One-dimensional variables:

![ResultsViewer 1D](https://raw.githubusercontent.com/pmdnv/dnv-bladed-results/3c5748cee335cb6cf8a5a71e64cadf6f1f9efe85/images/ResultsViewer_ResultsAPI_1D.png)

Two-dimensional variables:

![ResultsViewer 2D](https://raw.githubusercontent.com/pmdnv/dnv-bladed-results/3c5748cee335cb6cf8a5a71e64cadf6f1f9efe85/images/ResultsViewer_ResultsAPI_2D.png)

## Technical Information

The API comprises a Python wrapper dispatching to a C++ backend. The backend performs the work of fetching and storing data, validation, and memory management.

### NumPy integration

Several API functions accept and return NumPy `ndarray` objects, which wrap the underlying data without copying*.

Each Function returning `ndarray` has a counterpart function with the suffix `_native_array` which returns a C-style native array. These variants offer slightly better performance by avoiding the small overhead of NumPy wrapping.

> In most cases, the NumPy versions are recommended for their convenience and improved memory safety.

*Functions returning two-dimensional array, for example the `Variable2D` function `get_data`, perform a deep copy. In performance-critical code, the corresponding `_native_array` function is recommended.

### One- and two-dimensional variable return types

The API provides separate functions for getting 1D and 2D variables due to differences in the shape of the data, which in turn requires different operations:

- A **1D variable** is a dependent variable with one independent variable. Data is stored in a one-dimensional array - essentially a flat list of values.
- A **2D variable** is a dependent variable with two independent variables. Data is stored in a two-dimensional array - essentially a table (rows x columns).

See the Glossary for more information about 1D and 2D variables.

## Glossary

### Run

The output from running a Bladed calculation. Typically, this comprises several output _groups_, with each group containing variables that relate to a specific part of the model.

### Variable

In the context of the Results API, the term _variable_ is synonymous with _dependent variable_.

### Dependent variable

A variable calculated as the result of changing one or more independent variables. Dependent variables are listed next to the `VARIAB` key of an output group header file.

 Dependent variables may be _one-dimensional_ (1D) or _two-dimensional_ (2D).

- A **1D variable** depends on a single independent variable, known as the _primary_ independent variable.

  **Example:** in a time series turbine simulation, the 1D variable `Rotor speed` depends on the primary independent variable `Time`. Its data is a one-dimensional array indexed by time.

- A **2D variable** depends on two independent variables, known as the _primary_ and _secondary_ independent variables.

  **Example:** In a time series turbine simulation with a multi-member tower, the 2D variable `Tower Mx` depends on the primary independent variable `Time` and the secondary independent variable `Location`. Its data is a two-dimensional array indexed by member location and time.

### Independent variable

A variable whose value does not depend on other variables in the calculation. Independent variables are denoted by the `AXISLAB` key of an output group header file.

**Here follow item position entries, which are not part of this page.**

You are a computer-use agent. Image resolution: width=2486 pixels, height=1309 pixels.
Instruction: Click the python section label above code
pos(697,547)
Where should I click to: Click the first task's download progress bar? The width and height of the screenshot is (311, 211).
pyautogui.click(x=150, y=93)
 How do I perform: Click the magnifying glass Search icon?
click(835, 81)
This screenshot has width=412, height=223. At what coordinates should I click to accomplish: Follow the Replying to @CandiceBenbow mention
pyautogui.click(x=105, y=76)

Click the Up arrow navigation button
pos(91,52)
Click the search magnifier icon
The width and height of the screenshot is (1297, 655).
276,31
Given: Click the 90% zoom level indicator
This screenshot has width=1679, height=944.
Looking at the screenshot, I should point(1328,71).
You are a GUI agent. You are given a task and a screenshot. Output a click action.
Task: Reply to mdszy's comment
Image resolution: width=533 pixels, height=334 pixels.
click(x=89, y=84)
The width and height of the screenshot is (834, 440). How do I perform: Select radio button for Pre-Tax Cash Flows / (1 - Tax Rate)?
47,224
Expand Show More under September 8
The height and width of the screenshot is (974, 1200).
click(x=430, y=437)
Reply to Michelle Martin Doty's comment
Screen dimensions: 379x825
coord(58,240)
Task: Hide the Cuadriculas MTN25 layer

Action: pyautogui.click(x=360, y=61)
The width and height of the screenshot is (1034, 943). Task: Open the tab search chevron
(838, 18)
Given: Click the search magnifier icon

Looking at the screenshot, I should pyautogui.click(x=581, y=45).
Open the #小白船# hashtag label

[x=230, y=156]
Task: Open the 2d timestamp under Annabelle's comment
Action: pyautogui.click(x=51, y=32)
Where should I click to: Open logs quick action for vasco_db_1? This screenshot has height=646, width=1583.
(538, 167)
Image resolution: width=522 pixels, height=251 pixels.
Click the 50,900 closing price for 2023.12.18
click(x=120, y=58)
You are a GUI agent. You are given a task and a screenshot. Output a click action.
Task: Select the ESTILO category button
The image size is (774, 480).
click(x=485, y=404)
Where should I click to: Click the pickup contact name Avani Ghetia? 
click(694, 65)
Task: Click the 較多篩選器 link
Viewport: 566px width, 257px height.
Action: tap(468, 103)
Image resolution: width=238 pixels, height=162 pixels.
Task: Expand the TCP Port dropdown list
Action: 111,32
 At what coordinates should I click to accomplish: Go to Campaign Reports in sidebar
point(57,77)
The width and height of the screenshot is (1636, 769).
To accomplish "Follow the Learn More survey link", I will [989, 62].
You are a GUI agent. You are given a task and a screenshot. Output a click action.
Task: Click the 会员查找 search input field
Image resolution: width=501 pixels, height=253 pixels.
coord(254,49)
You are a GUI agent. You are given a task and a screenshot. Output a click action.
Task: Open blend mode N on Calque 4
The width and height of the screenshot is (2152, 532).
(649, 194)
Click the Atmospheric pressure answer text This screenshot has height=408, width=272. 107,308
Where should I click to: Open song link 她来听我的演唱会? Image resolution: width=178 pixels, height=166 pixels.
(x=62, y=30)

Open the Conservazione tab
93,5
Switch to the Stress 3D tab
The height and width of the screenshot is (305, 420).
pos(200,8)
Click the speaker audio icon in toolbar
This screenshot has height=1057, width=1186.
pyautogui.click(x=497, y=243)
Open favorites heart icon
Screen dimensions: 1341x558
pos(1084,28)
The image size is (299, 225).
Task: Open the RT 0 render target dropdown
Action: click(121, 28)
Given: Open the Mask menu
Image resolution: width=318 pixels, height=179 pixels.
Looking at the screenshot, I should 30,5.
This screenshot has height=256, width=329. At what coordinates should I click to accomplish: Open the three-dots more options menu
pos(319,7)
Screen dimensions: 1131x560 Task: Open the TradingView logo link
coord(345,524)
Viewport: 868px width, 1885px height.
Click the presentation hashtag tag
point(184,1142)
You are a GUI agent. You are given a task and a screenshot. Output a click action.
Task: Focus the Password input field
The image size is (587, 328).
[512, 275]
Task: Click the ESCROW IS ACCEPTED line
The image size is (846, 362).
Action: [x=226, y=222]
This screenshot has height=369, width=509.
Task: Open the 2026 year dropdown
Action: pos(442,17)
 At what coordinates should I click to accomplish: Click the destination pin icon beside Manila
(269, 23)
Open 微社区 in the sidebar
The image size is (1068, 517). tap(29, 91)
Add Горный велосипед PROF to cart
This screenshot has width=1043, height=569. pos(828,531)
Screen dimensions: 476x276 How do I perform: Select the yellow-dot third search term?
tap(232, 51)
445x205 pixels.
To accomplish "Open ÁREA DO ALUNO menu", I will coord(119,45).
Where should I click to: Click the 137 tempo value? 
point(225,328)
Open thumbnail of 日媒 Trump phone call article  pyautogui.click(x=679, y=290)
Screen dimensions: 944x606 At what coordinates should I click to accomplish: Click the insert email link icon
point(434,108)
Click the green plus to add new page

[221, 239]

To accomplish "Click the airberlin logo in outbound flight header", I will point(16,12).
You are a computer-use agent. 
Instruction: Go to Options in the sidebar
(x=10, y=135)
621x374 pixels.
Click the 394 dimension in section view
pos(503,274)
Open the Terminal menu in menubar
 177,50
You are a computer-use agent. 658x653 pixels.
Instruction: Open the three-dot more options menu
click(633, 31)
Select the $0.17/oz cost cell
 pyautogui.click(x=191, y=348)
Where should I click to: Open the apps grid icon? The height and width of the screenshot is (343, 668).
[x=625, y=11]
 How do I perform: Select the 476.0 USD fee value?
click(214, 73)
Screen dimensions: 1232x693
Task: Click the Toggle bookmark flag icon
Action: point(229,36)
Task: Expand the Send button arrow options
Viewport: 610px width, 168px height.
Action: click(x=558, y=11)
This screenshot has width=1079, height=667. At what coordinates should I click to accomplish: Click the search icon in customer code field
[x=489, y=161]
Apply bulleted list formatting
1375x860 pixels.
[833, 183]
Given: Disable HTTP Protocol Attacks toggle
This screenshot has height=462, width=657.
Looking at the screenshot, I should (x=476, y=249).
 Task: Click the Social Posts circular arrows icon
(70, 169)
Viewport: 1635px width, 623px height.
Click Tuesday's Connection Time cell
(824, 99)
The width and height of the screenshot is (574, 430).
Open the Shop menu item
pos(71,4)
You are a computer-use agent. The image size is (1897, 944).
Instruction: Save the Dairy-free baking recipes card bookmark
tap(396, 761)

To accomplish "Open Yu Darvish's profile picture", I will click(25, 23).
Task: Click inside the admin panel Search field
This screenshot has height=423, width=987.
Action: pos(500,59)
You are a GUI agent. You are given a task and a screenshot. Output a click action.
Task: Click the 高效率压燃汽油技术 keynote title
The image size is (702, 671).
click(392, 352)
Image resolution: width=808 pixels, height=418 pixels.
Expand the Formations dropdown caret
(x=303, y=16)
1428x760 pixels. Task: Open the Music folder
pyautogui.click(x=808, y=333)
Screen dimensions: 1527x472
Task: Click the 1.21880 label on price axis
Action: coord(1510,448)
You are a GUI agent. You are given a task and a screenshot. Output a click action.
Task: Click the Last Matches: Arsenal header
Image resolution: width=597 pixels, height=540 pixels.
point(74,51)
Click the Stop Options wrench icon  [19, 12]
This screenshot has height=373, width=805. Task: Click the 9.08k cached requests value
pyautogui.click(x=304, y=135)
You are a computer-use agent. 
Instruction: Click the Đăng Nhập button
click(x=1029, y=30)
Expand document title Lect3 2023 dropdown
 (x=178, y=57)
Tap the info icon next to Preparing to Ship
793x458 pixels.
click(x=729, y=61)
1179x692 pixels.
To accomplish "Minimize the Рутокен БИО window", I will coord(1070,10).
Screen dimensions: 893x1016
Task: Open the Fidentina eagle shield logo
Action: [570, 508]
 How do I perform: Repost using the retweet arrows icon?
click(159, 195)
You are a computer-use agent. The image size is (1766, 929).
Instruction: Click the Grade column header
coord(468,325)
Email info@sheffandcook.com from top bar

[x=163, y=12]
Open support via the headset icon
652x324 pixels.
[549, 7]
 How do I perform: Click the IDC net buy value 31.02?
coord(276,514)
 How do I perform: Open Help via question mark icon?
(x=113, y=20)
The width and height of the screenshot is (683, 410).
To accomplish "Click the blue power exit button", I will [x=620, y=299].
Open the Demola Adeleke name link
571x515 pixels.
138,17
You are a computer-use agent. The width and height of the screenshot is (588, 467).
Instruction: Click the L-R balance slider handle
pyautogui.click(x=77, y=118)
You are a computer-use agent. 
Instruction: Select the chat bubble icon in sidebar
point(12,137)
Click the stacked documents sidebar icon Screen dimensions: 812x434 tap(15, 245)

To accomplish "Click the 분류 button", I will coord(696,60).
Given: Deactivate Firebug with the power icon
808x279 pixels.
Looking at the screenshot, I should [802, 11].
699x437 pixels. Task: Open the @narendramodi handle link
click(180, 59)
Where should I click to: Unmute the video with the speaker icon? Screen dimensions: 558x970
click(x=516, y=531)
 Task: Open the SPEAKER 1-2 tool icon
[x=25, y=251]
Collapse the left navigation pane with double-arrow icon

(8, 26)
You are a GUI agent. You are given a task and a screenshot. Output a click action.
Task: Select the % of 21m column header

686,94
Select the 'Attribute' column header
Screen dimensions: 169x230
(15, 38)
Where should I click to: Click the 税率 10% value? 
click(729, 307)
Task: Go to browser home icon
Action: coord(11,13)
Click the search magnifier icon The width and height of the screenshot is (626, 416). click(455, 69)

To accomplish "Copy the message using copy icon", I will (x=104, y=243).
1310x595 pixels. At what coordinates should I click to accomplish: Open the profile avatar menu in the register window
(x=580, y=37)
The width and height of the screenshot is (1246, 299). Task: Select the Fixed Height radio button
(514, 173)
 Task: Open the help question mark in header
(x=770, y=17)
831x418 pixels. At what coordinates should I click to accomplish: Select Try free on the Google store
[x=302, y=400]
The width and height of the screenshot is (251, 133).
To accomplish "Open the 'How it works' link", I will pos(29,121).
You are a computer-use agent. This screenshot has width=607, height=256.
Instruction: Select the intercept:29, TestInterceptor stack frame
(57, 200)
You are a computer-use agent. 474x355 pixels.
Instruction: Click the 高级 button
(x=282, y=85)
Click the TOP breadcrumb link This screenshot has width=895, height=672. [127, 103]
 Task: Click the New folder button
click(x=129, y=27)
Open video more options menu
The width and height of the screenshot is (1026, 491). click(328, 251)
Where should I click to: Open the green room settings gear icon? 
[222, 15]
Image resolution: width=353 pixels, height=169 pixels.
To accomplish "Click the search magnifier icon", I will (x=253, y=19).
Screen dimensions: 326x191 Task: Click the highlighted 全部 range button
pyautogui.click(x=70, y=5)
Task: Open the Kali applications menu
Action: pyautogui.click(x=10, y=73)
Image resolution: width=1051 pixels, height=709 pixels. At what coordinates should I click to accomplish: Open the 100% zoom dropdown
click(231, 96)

In a time series calculation, the _primary_ independent variable typically represents time. The _secondary_ independent variable typically represents an measurement point, such as a blade station.

### Header file

A file containing metadata describing an output group. A header files extension takes the form `.%n`, where `n` is a number uniquely identifying the group within the run.

### Data file

A file containing an output group’s data (binary or ASCII). A data file extension takes the form `.$n`, where `n` matches the corresponding header file number.

### (Output) group

A collection of variables that relate to a specific part of the model. For example, the variables `Rotor speed` and `Generator speed` belong to the `Drive train variables` group.

A Bladed group is represented by two files: a header file containing metadata, and a data file containing the data for all dependent variables in the group.